A model is a restriction on the possible states of the world: By specifying a model, you make a claim that you have knowledge about what the world does not look like.
To illustrate this, if you have two binary predictors A and B, there are four groups defined by A and B, and four different values of E[Y|A,B]. Therefore, the regression E[Y|A,B] = β0 + β1*A + β2*B + β3 * A * B is not a real model : There are four parameters and four values of E[Y|A,B], so the regression is saturated. In other words, the regression does not make any assumptions about the joint distribution of A, B and Y. Running this regression in statistical software will simply give you exactly the same estimates as you would have obtained if you manually looked in each of the four groups defined by A and B, and estimated the mean of Y.
If we instead fit the regression model E[Y|A,B] = β0 + β1*A + β2*B, we are making an assumption: We are assuming that there is no interaction between A and B on the average value of Y. In contrast to the previous regression, this is a true model: It makes the assumption that the value of β3 is 0. In other words, we are saying that the data did not come from a distribution where β3 is not equal to 0. If this assumption is not true, the model is wrong: We would have excluded the true state of the world
In general, whenever you use models, think first about what the saturated model looks like, and then add assumptions by asking what parameters you can reasonably assume are equal to a specific value (such as zero). The same type of logic applies to graphical models such as directed acyclic graphs (DAGs).
We will talk about two types of DAGs: Statistical DAGs are models for the joint distribution of the variables on the graph, whereas Causal DAGs are a special class of DAGs which can be used as models for the data generating mechanism.
Statistical DAGs
A Statistical DAG is a graph that allows you to encode modelling assumptions about the joint distribution of the individual variables. These graphs do not necessarily have any causal interpretation.

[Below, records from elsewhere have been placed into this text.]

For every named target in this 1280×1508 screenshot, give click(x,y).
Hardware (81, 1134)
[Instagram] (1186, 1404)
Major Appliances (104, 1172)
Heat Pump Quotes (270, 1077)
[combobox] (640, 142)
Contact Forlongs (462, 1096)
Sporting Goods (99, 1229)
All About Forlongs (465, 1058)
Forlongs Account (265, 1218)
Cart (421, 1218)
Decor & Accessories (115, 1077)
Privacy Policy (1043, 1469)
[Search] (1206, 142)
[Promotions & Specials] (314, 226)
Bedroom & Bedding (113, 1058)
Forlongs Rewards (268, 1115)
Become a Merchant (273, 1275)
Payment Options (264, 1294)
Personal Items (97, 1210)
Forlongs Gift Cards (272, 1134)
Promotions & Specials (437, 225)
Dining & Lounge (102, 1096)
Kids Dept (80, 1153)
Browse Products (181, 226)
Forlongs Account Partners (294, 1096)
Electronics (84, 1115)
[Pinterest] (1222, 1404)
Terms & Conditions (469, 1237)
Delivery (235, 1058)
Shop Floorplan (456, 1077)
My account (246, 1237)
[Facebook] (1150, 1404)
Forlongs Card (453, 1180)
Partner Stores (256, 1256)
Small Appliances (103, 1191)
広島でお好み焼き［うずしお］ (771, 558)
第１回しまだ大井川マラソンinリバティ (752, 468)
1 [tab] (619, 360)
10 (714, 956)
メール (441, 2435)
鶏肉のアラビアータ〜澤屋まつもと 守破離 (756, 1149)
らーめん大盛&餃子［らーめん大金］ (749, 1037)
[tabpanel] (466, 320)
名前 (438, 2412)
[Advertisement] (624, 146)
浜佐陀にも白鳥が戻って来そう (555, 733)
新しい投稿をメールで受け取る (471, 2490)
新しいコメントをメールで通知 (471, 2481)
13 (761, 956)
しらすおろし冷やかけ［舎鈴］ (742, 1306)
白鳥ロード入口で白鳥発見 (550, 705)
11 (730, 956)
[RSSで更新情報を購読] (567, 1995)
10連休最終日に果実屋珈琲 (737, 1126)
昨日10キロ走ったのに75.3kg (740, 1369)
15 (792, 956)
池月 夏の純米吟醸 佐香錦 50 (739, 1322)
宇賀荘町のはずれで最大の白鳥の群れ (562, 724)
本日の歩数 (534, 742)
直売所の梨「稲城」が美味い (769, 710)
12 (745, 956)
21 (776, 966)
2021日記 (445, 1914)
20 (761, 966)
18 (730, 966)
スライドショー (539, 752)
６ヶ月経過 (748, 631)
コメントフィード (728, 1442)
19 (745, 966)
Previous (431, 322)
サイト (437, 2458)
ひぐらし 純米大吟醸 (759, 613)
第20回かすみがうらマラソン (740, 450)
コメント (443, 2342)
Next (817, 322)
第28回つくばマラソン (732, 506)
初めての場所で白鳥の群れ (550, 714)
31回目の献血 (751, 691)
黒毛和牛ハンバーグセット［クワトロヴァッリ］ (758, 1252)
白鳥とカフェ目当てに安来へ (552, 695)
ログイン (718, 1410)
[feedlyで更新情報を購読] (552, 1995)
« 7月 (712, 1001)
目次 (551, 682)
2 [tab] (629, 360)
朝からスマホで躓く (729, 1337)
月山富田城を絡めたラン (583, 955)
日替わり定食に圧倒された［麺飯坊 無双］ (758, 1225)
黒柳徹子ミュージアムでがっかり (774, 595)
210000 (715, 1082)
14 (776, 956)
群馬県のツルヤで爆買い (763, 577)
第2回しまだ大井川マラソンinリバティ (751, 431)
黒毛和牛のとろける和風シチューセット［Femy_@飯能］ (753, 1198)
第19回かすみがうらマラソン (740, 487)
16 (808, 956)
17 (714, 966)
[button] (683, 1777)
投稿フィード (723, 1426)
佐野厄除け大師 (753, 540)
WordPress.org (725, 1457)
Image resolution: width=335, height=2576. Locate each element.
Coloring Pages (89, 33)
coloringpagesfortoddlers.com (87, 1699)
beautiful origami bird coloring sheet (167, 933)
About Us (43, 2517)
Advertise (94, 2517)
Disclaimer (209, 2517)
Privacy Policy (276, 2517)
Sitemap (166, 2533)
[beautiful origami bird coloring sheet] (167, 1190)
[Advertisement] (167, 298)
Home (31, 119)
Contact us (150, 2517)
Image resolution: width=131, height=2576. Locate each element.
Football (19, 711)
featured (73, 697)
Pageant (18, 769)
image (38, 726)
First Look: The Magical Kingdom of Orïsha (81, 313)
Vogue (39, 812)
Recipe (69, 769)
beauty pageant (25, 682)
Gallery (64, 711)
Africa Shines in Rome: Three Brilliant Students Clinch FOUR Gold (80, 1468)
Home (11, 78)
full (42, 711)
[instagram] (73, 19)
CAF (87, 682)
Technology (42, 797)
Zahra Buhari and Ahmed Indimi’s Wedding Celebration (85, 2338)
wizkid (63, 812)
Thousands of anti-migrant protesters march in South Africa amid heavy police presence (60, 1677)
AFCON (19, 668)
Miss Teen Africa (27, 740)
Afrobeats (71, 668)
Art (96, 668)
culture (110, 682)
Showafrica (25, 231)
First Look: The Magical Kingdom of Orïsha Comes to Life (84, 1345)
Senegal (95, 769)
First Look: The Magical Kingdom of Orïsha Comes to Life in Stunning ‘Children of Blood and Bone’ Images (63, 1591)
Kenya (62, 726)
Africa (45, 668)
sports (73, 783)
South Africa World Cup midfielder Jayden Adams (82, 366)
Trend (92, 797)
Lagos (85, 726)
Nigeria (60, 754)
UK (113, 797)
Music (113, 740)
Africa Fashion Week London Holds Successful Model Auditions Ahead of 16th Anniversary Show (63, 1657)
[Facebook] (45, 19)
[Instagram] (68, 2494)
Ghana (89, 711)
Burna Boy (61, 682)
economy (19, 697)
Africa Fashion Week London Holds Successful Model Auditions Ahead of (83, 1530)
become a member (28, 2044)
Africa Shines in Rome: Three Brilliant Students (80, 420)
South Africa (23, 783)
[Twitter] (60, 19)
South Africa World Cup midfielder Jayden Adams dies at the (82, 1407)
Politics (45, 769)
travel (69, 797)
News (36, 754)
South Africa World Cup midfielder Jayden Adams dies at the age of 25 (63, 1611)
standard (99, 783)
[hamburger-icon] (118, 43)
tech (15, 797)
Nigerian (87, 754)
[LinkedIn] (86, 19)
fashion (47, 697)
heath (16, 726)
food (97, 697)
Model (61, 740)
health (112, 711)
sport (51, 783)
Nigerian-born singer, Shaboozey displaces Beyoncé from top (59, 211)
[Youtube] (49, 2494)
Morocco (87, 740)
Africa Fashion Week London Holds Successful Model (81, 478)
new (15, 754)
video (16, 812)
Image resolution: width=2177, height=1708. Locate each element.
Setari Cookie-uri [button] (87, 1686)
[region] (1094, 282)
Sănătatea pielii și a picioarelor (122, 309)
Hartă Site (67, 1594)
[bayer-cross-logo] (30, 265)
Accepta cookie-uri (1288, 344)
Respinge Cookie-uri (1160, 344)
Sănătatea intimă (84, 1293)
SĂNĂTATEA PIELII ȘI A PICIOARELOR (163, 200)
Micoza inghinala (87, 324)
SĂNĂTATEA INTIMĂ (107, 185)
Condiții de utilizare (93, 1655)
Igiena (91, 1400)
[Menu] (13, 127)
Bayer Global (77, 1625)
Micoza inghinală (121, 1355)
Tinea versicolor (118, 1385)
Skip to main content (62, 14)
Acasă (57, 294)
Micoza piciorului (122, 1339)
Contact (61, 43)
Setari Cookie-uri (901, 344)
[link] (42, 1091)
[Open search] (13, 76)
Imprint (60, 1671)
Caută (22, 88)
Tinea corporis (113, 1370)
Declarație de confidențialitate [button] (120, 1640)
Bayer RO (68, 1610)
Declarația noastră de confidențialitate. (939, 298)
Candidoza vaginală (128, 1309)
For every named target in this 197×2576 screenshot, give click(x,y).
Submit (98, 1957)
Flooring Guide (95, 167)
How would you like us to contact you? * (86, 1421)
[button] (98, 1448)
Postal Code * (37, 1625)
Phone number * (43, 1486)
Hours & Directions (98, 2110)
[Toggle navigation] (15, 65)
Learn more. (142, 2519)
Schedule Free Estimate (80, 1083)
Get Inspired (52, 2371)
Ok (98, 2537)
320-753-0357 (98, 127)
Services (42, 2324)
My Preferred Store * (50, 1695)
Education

On a Statistical DAG, we represent modelling assumptions by missing arrows. Those missing arrows define the DAG in the same way that the missing term for β3 defines the regression model above. If there is a directed arrow between any two variables on the graph, the DAG is saturated or complete. Complete DAGs make no modelling assumptions about the relationship between the variables, in the same way that a saturated regression model makes no modelling assumptions.
DAG Factorization
The arrows on DAGs are statements about how the joint distribution factorizes. To illustrate, consider the following complete DAG (where each individual patient in our study represents a realization of the joint distribution of the variables A, B, C and D. ):
Any joint distribution of A,B,C and D can be factorized algebraically according to the laws of probability as f(A,B,C,D) = f(D|C,B,A) * f(C|B,A) * f(B|A) * f(A). This factorization is always true, it does not require any assumptions about independence. By drawing a complete DAG, we are saying that we are not willing to make any further assumptions about how the distribution factorizes.
Assumptions are represented by missing arrows: Every variable is assumed to be independent of the past, given its parents. Now, consider the following DAG with three missing arrows:
This DAG is defined by the assumption that C is independent of the joint distribution of A and B, and that D is independent B, given A and C. If this assumption is true, the distribution can be factorized as f(A,B,C,D) = f(D|C, A) * f(C) * f(B|A) * f(A). Unlike the factorization of the complete DAG, the above is not a tautology. It is the algebraic representation of the independence assumption that is represented by the missing arrows. The factorization is the modelling assumption: When arrows are missing, you are really saying that you have a priori knowledge about how the distribution factorizes.
D-Separation
When we make assumptions such as the ones that define a DAG, other independences may automatically follow as logical implications. The reason DAGs are useful, is that you can use the graphs as a tool for reasoning about what independence statements are logical implications of the modelling assumptions. You could reason about this using algebra, but it is usually much harder. D-Separation is a simple graphical criterion that gives you an immediate answer to whether a particular statement about independence is a logical implication of the independences that define your model.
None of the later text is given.